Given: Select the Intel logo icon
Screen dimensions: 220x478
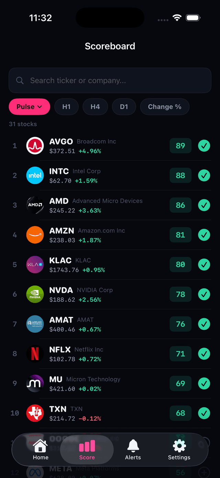Looking at the screenshot, I should [x=35, y=175].

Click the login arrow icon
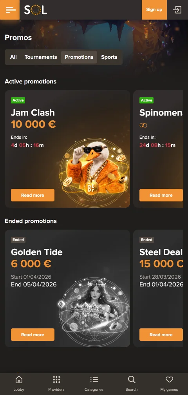click(x=177, y=10)
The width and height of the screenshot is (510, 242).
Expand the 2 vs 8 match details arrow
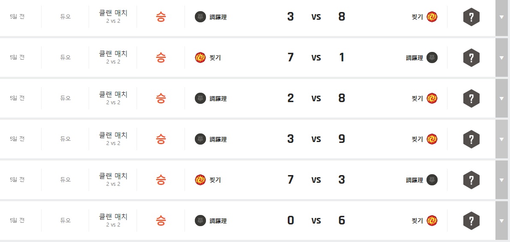[x=501, y=98]
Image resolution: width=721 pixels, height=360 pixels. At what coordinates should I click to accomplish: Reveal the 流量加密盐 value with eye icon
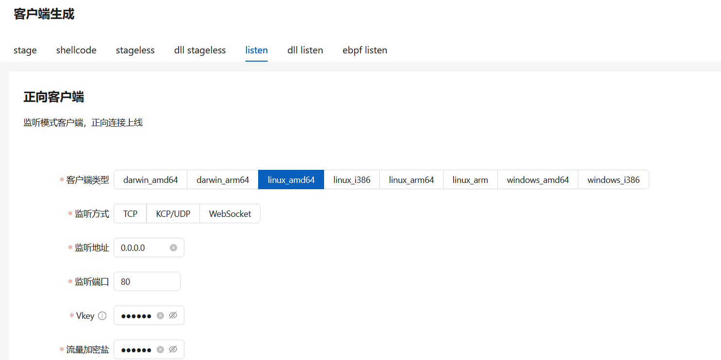[173, 349]
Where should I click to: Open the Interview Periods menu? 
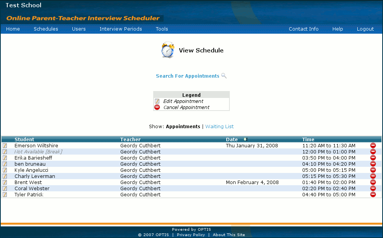121,29
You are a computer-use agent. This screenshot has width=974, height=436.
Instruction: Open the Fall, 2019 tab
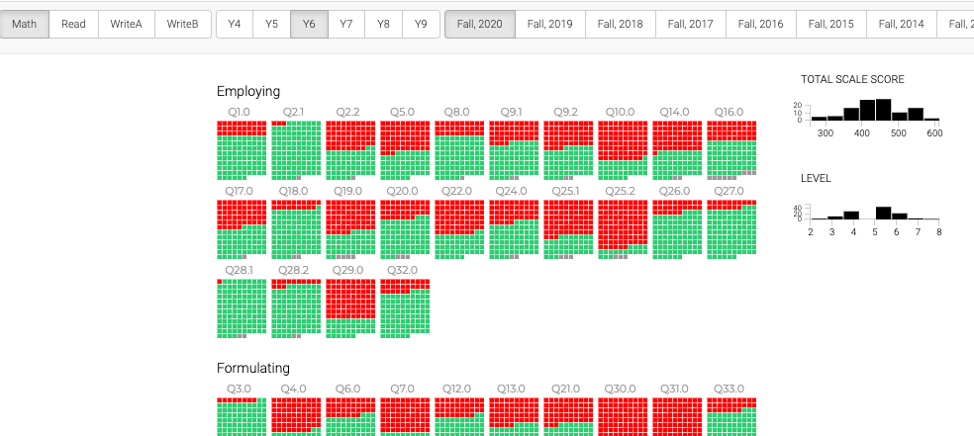click(549, 24)
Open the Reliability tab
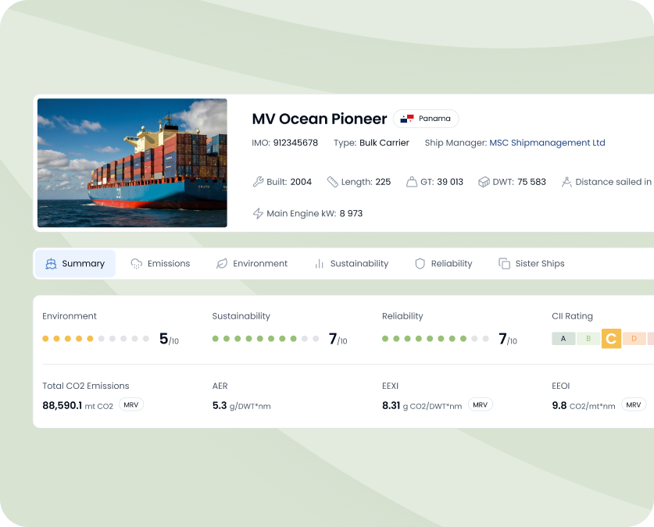654x527 pixels. 443,264
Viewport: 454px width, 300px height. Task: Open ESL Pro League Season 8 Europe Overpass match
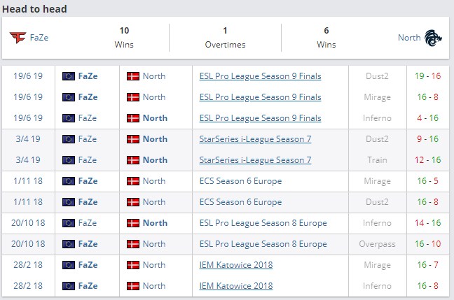(263, 243)
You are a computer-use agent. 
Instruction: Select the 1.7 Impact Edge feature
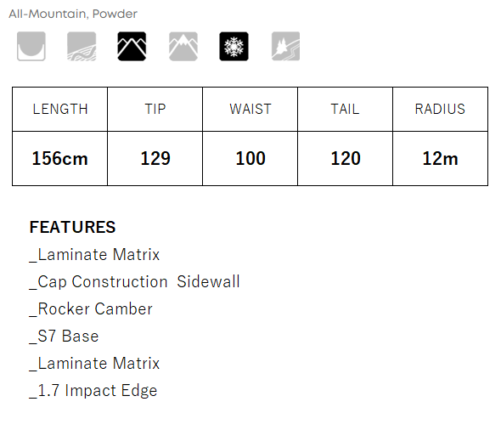93,391
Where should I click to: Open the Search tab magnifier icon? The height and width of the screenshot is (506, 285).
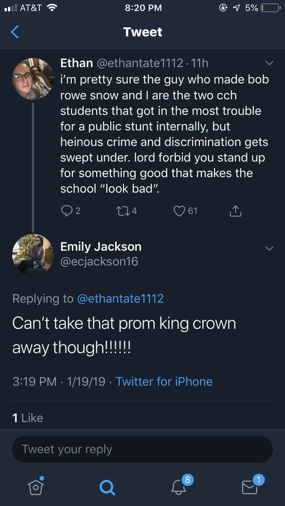click(x=107, y=487)
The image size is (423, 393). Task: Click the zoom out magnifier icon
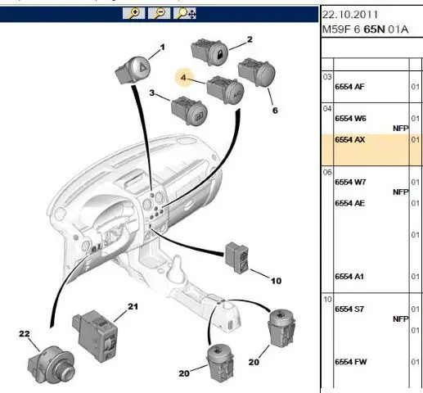tap(159, 13)
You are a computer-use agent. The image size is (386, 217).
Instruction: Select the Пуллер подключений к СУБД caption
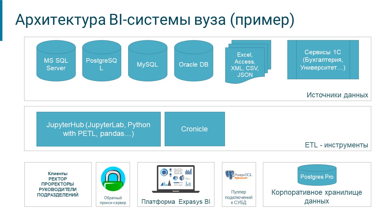click(x=239, y=197)
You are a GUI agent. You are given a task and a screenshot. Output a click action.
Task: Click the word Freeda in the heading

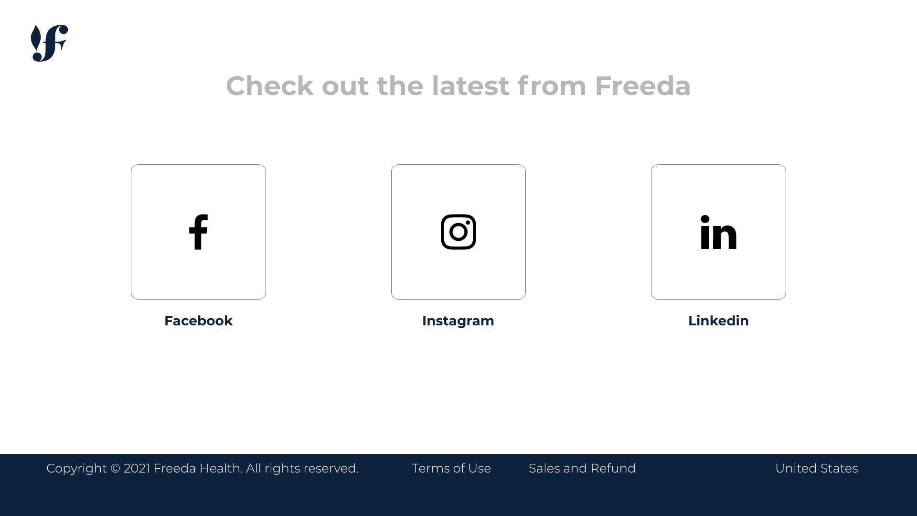point(642,86)
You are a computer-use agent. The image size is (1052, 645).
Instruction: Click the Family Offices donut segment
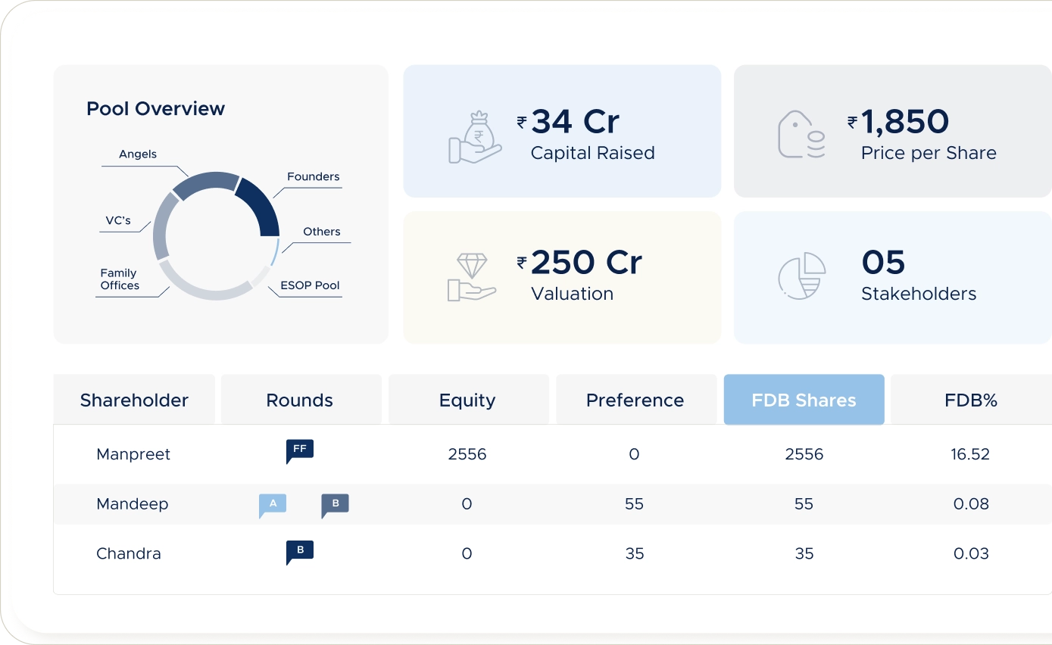(201, 288)
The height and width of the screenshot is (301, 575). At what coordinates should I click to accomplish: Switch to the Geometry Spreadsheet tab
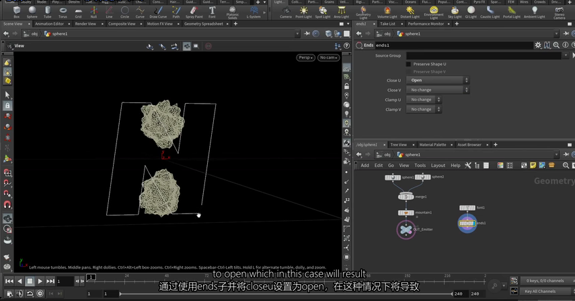(203, 24)
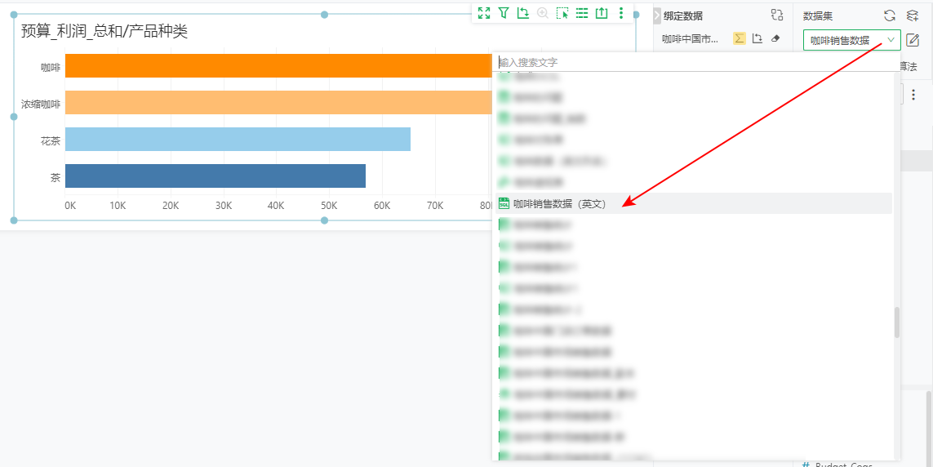Click the chart title 预算_利润_总和/产品种类
Viewport: 933px width, 467px height.
click(104, 32)
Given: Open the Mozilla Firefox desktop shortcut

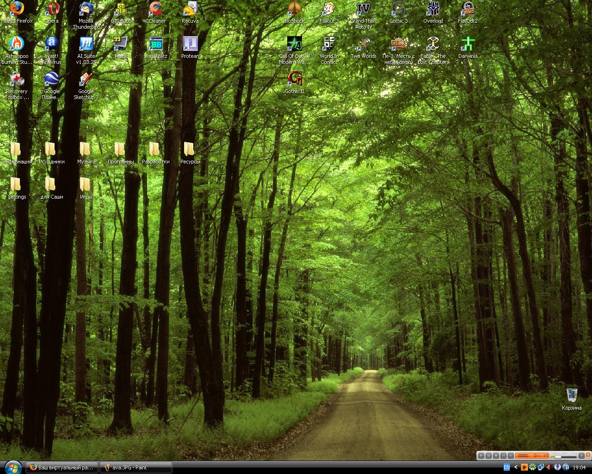Looking at the screenshot, I should (x=17, y=9).
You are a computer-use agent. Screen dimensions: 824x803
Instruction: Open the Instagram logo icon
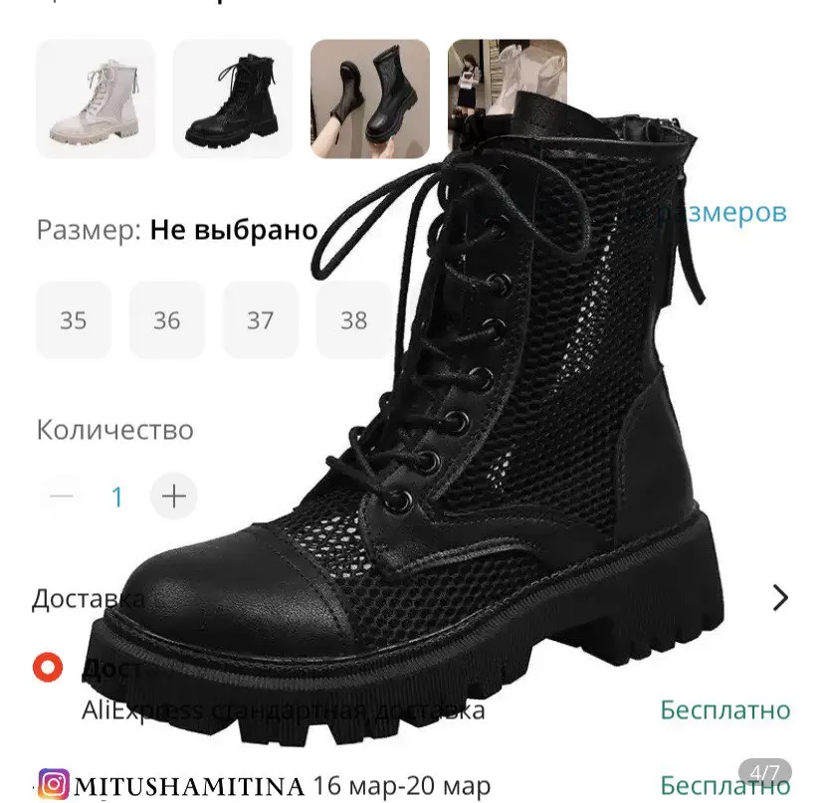point(53,784)
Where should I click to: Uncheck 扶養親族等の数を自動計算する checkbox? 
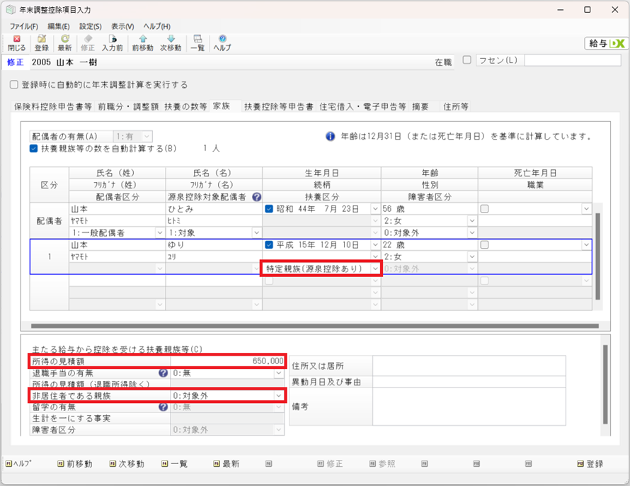coord(34,149)
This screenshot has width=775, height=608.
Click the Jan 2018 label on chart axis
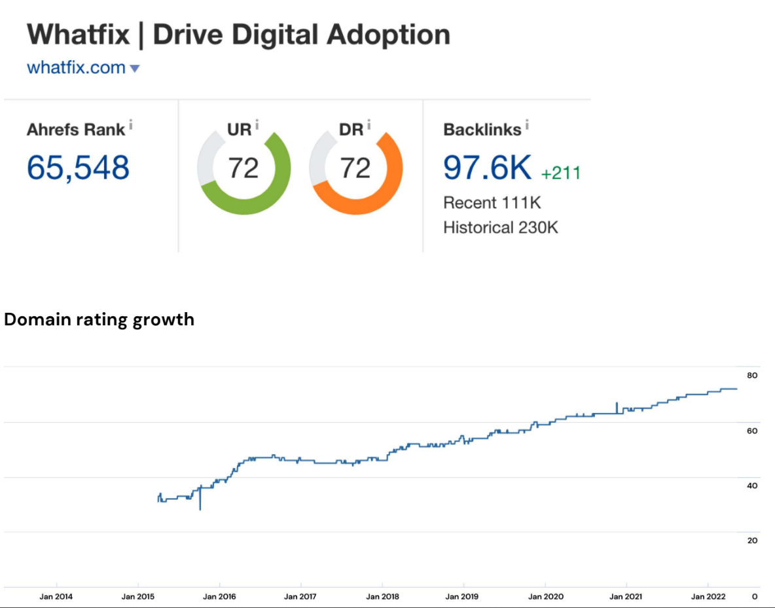tap(382, 596)
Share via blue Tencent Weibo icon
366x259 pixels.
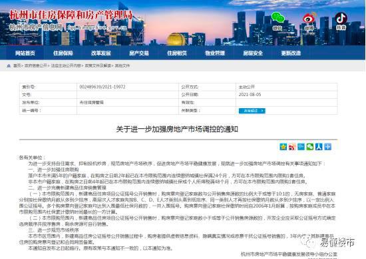301,147
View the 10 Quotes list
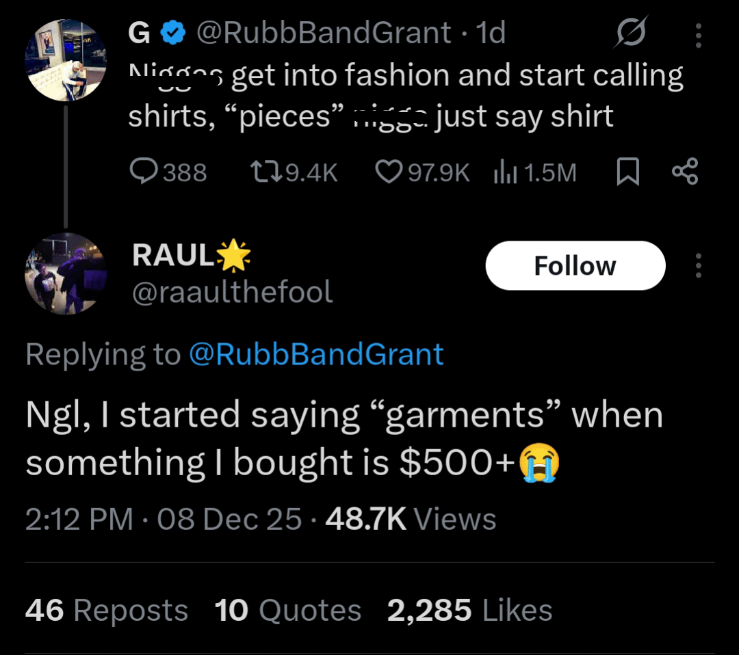Screen dimensions: 739x655 pos(287,610)
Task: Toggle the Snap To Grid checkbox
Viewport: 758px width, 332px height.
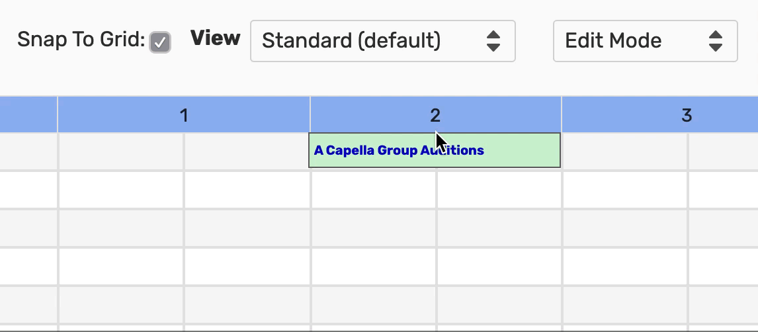Action: [x=160, y=42]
:::
Print once more, exactly, the lines that start at the top of the records above and end at the line with "You are a computer-use agent. The image size is (386, 217).", skipping all pictures.

Given: Select the Intel logo icon
Screen dimensions: 220x478
Looking at the screenshot, I should [x=35, y=175].

Click the login arrow icon
click(x=177, y=10)
The width and height of the screenshot is (510, 242).
Expand the 2 vs 8 match details arrow
[x=501, y=98]
Image resolution: width=721 pixels, height=360 pixels. At what coordinates should I click to accomplish: Reveal the 流量加密盐 value with eye icon
[173, 349]
Where should I click to: Open the Interview Periods menu? 
121,29
You are a computer-use agent. This screenshot has width=974, height=436.
Instruction: Open the Fall, 2019 tab
click(549, 24)
Open the Reliability tab
654x527 pixels. 443,264
Viewport: 454px width, 300px height. Task: Open ESL Pro League Season 8 Europe Overpass match
(263, 243)
You are a computer-use agent. 
Instruction: Select the 1.7 Impact Edge feature
93,391
Where should I click to: Open the Search tab magnifier icon? The height and width of the screenshot is (506, 285).
click(x=107, y=487)
The image size is (423, 393). Task: Click the zoom out magnifier icon
tap(159, 13)
You are a computer-use agent. The image size is (386, 217).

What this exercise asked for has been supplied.